Aim of the task: Copy the records word for word, starting at the line that contains "The height and" and ending at the line that contains "I want to click", with both of those lines included.

Supplied entries:

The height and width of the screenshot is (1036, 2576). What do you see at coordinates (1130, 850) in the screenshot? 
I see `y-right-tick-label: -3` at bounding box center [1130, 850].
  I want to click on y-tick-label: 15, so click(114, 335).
==
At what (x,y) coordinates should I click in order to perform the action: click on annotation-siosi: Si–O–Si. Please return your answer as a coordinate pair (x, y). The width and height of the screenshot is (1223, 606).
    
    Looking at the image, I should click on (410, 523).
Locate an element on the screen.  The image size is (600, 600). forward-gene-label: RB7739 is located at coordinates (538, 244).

Your solution:
The height and width of the screenshot is (1036, 2576). What do you see at coordinates (1130, 850) in the screenshot? 
I see `y-right-tick-label: -3` at bounding box center [1130, 850].
  I want to click on y-tick-label: 15, so click(114, 335).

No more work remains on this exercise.